Data items:
·····

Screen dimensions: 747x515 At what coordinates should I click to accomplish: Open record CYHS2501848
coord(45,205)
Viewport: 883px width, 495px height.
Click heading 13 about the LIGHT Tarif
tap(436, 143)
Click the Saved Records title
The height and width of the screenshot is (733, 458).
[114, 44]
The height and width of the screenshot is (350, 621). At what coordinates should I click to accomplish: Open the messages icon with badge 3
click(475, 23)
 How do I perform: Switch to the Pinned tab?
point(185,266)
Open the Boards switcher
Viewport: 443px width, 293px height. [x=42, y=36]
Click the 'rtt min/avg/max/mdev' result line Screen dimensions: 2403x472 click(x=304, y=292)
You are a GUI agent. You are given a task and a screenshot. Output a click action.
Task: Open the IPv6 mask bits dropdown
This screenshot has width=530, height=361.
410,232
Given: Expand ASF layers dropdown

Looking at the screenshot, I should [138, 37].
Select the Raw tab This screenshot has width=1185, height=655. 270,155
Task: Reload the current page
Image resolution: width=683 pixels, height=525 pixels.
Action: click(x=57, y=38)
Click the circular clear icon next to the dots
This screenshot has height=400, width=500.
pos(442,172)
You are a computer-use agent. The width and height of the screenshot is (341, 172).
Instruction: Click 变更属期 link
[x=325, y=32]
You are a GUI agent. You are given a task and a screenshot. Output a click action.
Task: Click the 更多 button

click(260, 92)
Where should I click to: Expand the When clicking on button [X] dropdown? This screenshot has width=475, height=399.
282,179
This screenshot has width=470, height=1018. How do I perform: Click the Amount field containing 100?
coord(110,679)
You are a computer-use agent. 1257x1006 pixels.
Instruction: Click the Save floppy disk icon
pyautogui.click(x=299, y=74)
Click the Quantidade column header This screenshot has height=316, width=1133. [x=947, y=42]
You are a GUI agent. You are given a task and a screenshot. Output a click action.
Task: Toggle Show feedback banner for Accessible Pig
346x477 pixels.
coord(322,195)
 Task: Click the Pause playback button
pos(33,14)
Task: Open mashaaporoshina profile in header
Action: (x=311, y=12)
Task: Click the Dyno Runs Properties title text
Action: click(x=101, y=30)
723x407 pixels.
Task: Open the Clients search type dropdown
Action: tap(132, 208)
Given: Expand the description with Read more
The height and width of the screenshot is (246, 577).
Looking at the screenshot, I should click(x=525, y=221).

·····

REQUIRED WORK | Each line of the records belongs in the answer, reproduced exactly.

PROBLEM SOLUTION |
Screen dimensions: 747x515 At what coordinates should I click to accomplish: Open record CYHS2501848
coord(45,205)
Viewport: 883px width, 495px height.
Click heading 13 about the LIGHT Tarif
tap(436, 143)
Click the Saved Records title
The height and width of the screenshot is (733, 458).
[114, 44]
The height and width of the screenshot is (350, 621). At what coordinates should I click to accomplish: Open the messages icon with badge 3
click(475, 23)
 How do I perform: Switch to the Pinned tab?
point(185,266)
Open the Boards switcher
Viewport: 443px width, 293px height. [x=42, y=36]
Click the 'rtt min/avg/max/mdev' result line Screen dimensions: 2403x472 click(x=304, y=292)
You are a GUI agent. You are given a task and a screenshot. Output a click action.
Task: Open the IPv6 mask bits dropdown
This screenshot has width=530, height=361.
410,232
Given: Expand ASF layers dropdown

Looking at the screenshot, I should [138, 37].
Select the Raw tab This screenshot has width=1185, height=655. 270,155
Task: Reload the current page
Image resolution: width=683 pixels, height=525 pixels.
Action: click(x=57, y=38)
Click the circular clear icon next to the dots
This screenshot has height=400, width=500.
pos(442,172)
You are a computer-use agent. The width and height of the screenshot is (341, 172).
Instruction: Click 变更属期 link
[x=325, y=32]
You are a GUI agent. You are given a task and a screenshot. Output a click action.
Task: Click the 更多 button

click(260, 92)
Where should I click to: Expand the When clicking on button [X] dropdown? This screenshot has width=475, height=399.
282,179
This screenshot has width=470, height=1018. How do I perform: Click the Amount field containing 100?
coord(110,679)
You are a computer-use agent. 1257x1006 pixels.
Instruction: Click the Save floppy disk icon
pyautogui.click(x=299, y=74)
Click the Quantidade column header This screenshot has height=316, width=1133. [x=947, y=42]
You are a GUI agent. You are given a task and a screenshot. Output a click action.
Task: Toggle Show feedback banner for Accessible Pig
346x477 pixels.
coord(322,195)
 Task: Click the Pause playback button
pos(33,14)
Task: Open mashaaporoshina profile in header
Action: (x=311, y=12)
Task: Click the Dyno Runs Properties title text
Action: click(x=101, y=30)
723x407 pixels.
Task: Open the Clients search type dropdown
Action: tap(132, 208)
Given: Expand the description with Read more
The height and width of the screenshot is (246, 577).
Looking at the screenshot, I should click(x=525, y=221).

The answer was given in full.